• What you need to do
Identify every line in the listing below that contains the string "width", with case counting, and copy each such line.

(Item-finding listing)
········

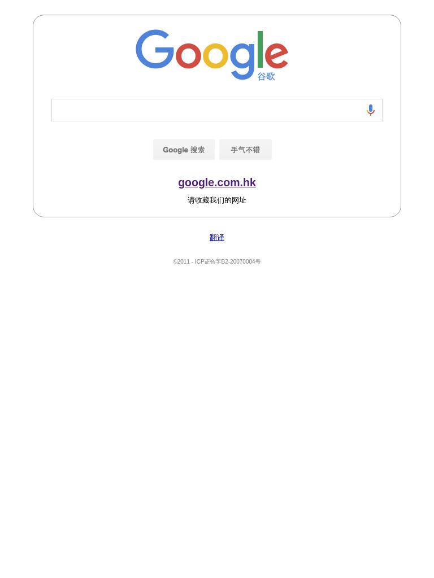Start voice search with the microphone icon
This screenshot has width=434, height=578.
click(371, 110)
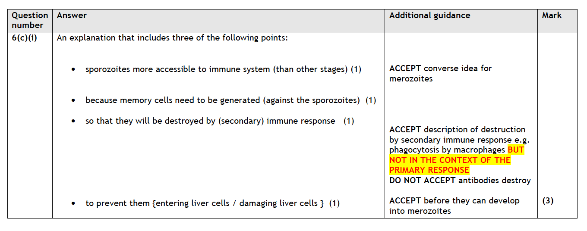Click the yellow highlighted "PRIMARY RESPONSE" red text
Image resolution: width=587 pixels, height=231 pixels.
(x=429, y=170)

········

• Finished exercise
This screenshot has width=434, height=578.
Image resolution: width=587 pixels, height=231 pixels.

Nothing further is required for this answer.